На этот раз угроза была настолько непосредственной, что Александр, опасаясь, как бы по его кораблю не начали стрелять из пушек и не взяли его на абордаж, 2 сентября приказал поднять якорь и снова направился к Мессине. Прибыв туда 8 сентября, он застал жителей города обезумевшими от радости, которую доставили им последние известия. Не дав Дюма и дух перевести, ему сообщили о бегстве Франциска II и триумфальном вступлении Гарибальди в Неаполь. Стало быть, надо немедленно туда возвращаться!

Команда послушно выполнила все необходимые маневры, и «Эмма», повернув на другой галс, устремилась в открытое море. Но ветер был неблагоприятный, и по приказу Гарибальди навстречу шхуне вышел пароход, который и привел ее в порт на буксире. Встреча Александра с новым хозяином города была достойна какой-нибудь пьесы Дюма. «А, вот и ты наконец! – воскликнул Неукротимый, театральным жестом раскрыв объятия навстречу Дюма. – Слава богу! Долго же ты заставил себя ждать!» (Гарибальди впервые обратился на «ты» к своему французскому другу.) Александр, прослезившись, пал ему на грудь. Позже он скажет, что это был самый прекрасный день в его жизни. А ведь таких дней у него было немало! Но, правду сказать, объятия Гарибальди в его глазах значили куда больше, чем все аплодисменты всех французских зрителей вместе взятых…

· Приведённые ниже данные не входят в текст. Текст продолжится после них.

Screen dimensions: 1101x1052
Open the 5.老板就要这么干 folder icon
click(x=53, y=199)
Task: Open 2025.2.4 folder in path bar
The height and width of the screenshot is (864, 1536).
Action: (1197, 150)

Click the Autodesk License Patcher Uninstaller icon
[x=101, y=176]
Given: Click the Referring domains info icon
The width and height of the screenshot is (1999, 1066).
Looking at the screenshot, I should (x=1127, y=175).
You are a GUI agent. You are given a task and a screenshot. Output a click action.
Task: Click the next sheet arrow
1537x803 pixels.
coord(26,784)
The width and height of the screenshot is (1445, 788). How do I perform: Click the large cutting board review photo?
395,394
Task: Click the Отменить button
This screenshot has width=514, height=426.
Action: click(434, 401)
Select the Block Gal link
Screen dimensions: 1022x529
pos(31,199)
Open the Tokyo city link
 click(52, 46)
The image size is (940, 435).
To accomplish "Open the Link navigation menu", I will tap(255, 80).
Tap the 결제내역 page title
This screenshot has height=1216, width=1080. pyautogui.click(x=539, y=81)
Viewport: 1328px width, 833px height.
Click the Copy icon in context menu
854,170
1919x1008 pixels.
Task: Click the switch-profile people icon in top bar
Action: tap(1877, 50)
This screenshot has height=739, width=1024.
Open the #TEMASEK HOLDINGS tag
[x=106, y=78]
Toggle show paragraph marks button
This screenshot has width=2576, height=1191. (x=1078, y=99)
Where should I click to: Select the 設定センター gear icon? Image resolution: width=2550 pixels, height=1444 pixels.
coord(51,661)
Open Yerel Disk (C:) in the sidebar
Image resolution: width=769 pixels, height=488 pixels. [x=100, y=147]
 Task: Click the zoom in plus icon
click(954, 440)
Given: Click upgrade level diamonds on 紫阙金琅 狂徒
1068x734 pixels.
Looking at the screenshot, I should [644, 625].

Четырнадцатого сентября 1860 года Александр Дюма указом Гарибальди был назначен управляющим музеями и раскопками области, в его распоряжение была предоставлена служебная квартира во дворце Кьятамоне. В своих мечтах писатель никогда не поднимался выше того, чтобы войти в историю литературы, – и вот теперь он вступает в мировую Историю! Какое возвышение! Сияя от счастья, переполненный радостью, Дюма на следующий же день пишет своему другу Ван Лоо: «Вот вам словечко на бегу. Я в Неаполе с Гарибальди. Живу в прелестном маленьком дворце на берегу моря. В моем распоряжении – и это заставляет меня сожалеть о том, что вас нет со мной, – все охотничьи угодья Франциска II. Но до сих пор мне лень было подстрелить даже какого-нибудь фазана. Будьте здоровы, друг мой. Газеты расскажут вам о моих политических новостях».

Глава VI
Последние улыбки Италии

Медовый месяц Дюма с неаполитанцами продлился недолго. Всего несколько дней спустя после того, как он обосновался во дворце Кьятамоне, на его счет по городу поползли неприятные слухи. Местные жители сочли оскорбительным для итальянского народа то, что должность управляющего музеями и руководителя раскопок возложена на иностранца, чужака обвиняли в том, что он ради собственного удовольствия истребляет дичь в прежних королевских охотничьих угодьях, что растрачивает деньги муниципалитета на оргии, и даже в том, что он будто бы наполняет собственные карманы, обирая бедных. Все это была ложь от первого до последнего слова, но слухи могли достичь ушей Гарибальди, который к тому времени был уже далеко – он продолжал свое дело завоевания и освобождения страны к северу от Неаполя. Лишившийся своего покровителя, Александр хотел по крайней мере начать издание революционной газеты «L’Indipendente», как было условлено, и напечатать исторический труд собственного сочинения, «Неаполь и его окрестности», в национальной типографии. Он написал Гарибальди, который по-прежнему был в походе, и, не получив ответа, возобновил свое ходатайство 7 октября 1860 года: «Когда я говорю о том, что вы обо мне забыли, я говорю вам: вы забываете самого себя. Зачем мне стремиться к власти – она нужна мне лишь для того, чтобы помогать вам!»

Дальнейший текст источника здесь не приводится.